Intesa Sanpaolo has completed the migration of core IT systems to Google Cloud regions in Italy, using infrastructure hosted in TIM data centres in Milan and Turin.
The banking group says more than 800 applications were moved to Google Cloud infrastructure, while an equal number were decommissioned within the bank’s physical headquarters. The programme was delivered with TIM and Google Cloud as part of a wider shift towards cloud-native systems, data analytics, and AI-enabled operations.
The two Italian Google Cloud regions gave the bank local cloud infrastructure in Turin and Milan, with TIM providing data centre performance, connectivity, and end-to-end governance. Intesa sets out the migration details in its core banking cloud update.
Cloud regions become banking plant
Core banking migration is often described as an IT transformation, but the physical infrastructure is still doing the hard work. The move places mission-critical systems inside domestic cloud regions, where power availability, cooling, network connectivity, physical security, operations, incident response, and supplier governance all become part of the bank’s resilience model.
Intesa says the programme involved large data transfers with high security standards, speed, and low latency between cloud and legacy environments. It also says the cloud infrastructure absorbed heavy workload volumes while maintaining business continuity and without major incidents during migration phases. Those claims sit directly on the performance of the underlying data centres and networks, not only on software tooling.

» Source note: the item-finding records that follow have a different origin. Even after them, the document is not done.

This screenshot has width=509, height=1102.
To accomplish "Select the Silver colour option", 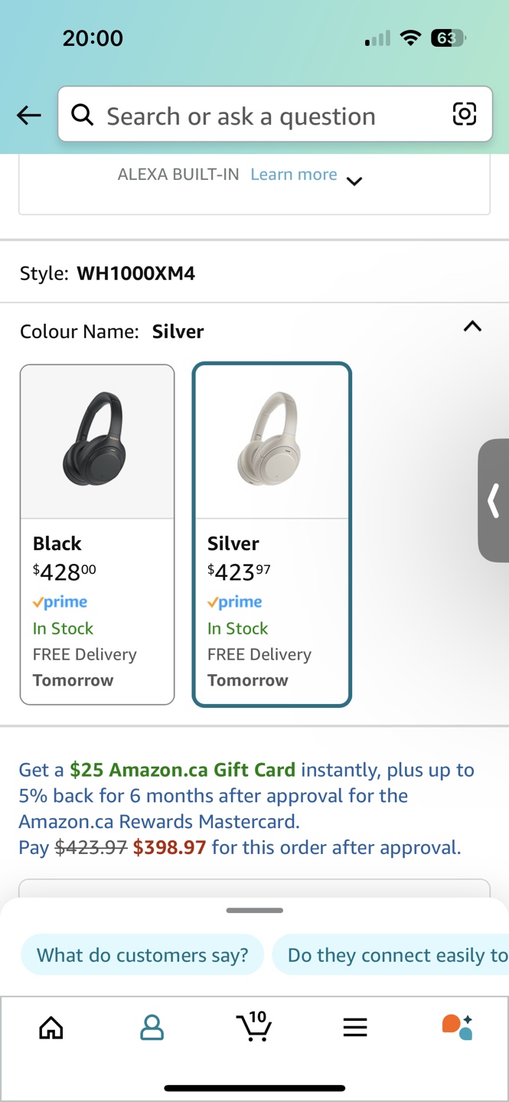I will pos(272,534).
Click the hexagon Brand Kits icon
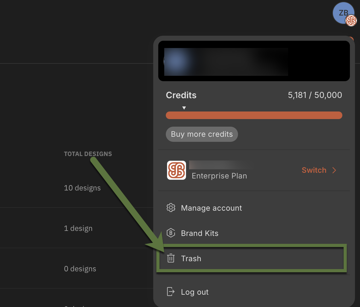360x307 pixels. coord(171,233)
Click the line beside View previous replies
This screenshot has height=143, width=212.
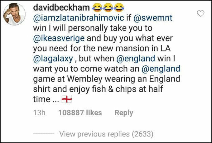43,134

The domestic location is central. European financial institutions are under continued pressure to modernise ageing systems while keeping control over data residency, outsourcing risk, continuity, supplier concentration, cyber security, and regulatory evidence. Public cloud can reduce some legacy constraints, but it does not remove operational accountability from the bank. It changes where the controls sit and which infrastructure providers become critical to service continuity.
TIM’s role shows how cloud regions depend on local operational capability. Data centre performance, connectivity, project governance, FinOps monitoring, and migration management have to align. A core system can be modernised on paper, yet fail in practice if latency, incident management, cost control, or resilience evidence are weak.

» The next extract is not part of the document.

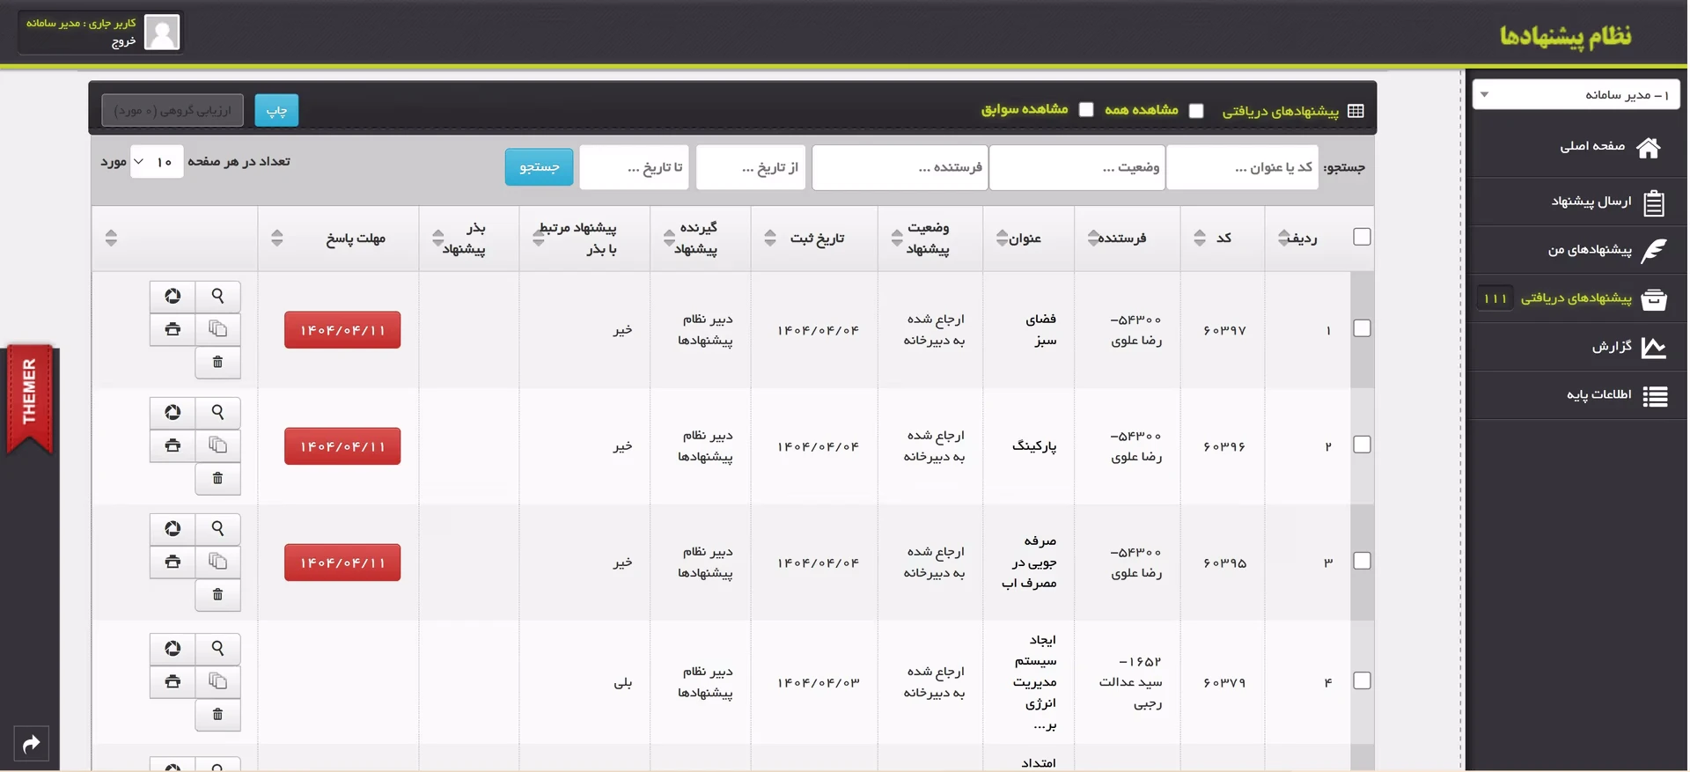The image size is (1690, 772).
Task: Click the printer icon for suggestion 60395
Action: [x=173, y=562]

Legacy risk leaves the head office
Decommissioning about 800 applications at the bank’s physical headquarters indicates that the project went beyond moving servers from one environment to another. It involved rationalising part of the application estate while shifting core workloads into cloud infrastructure. That reduces one set of physical and operational dependencies while increasing dependence on cloud regions, network links, platform governance, and supplier contracts.
The staff element reinforces the scale of the transition. More than 3,000 Intesa employees were involved in training, leading to more than 170 Google Cloud certifications. Skills become part of resilience when critical workloads move into new operating environments. A bank that lacks internal cloud and infrastructure literacy cannot govern its suppliers with confidence.

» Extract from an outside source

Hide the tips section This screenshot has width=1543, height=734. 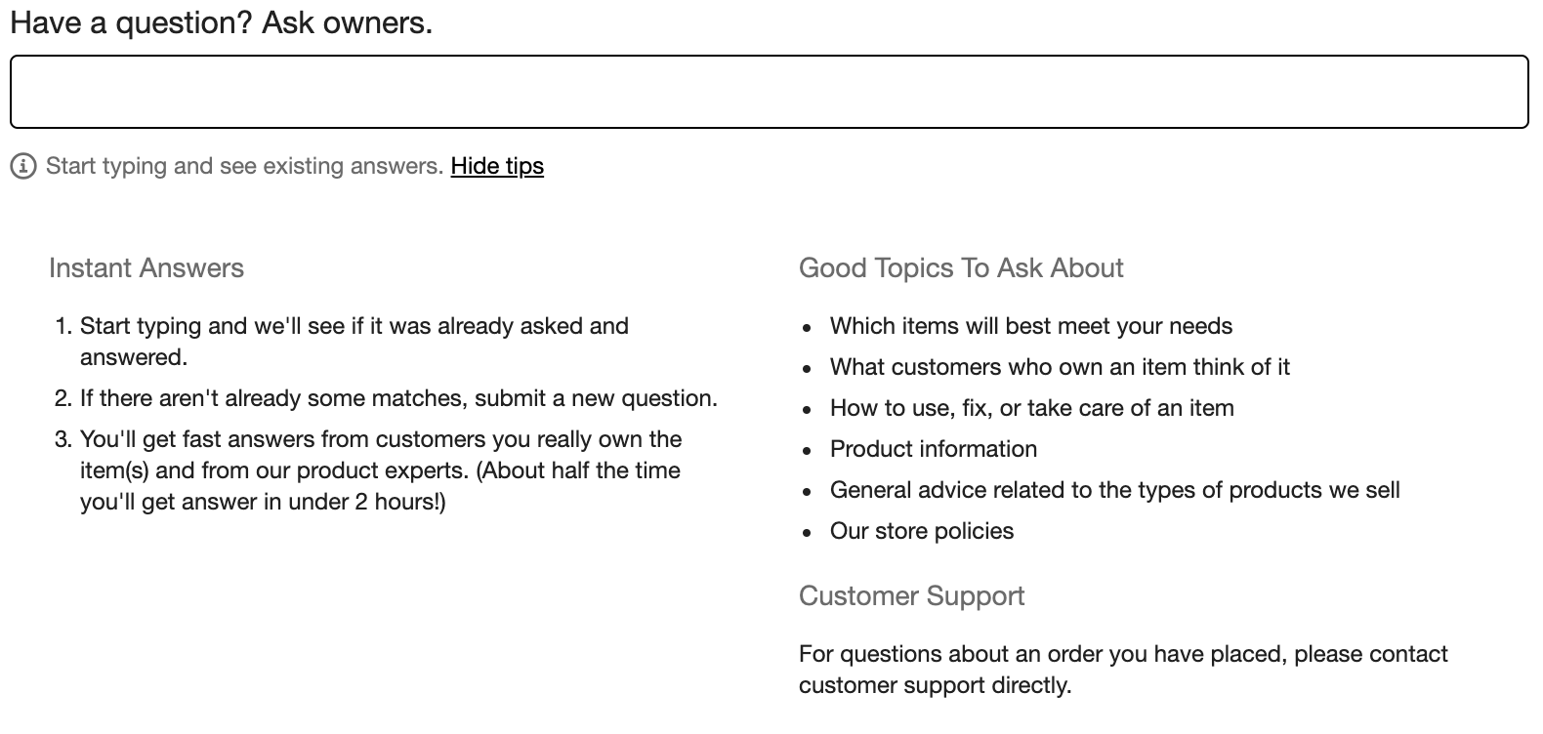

For Italy, the project strengthens the position of domestic cloud-region infrastructure in regulated markets. Banks, public bodies, healthcare organisations, and strategic enterprises all need modern platforms, but many cannot treat global cloud as location-neutral. The Turin and Milan regions give Intesa a localised platform for data, AI, and application modernisation while keeping workloads inside Italian-hosted infrastructure.
The migration also adds weight to the European debate around sovereignty and resilience. Cloud regions are often presented as abstract availability zones, but they remain physical data centre clusters with power feeds, generators, chillers, network rooms, access controls, maintenance schedules, and incident histories. Once core banking systems sit inside them, those facilities form part of national economic infrastructure.
Intesa’s programme shows how cloud modernisation is moving deeper into regulated operations. The transaction layer, the data layer, and the resilience layer are now bound to the same physical and contractual environment. The bank may have moved away from legacy systems in its own buildings, but the infrastructure burden has not disappeared. It has moved into Italian cloud regions that now carry a larger share of financial-sector continuity.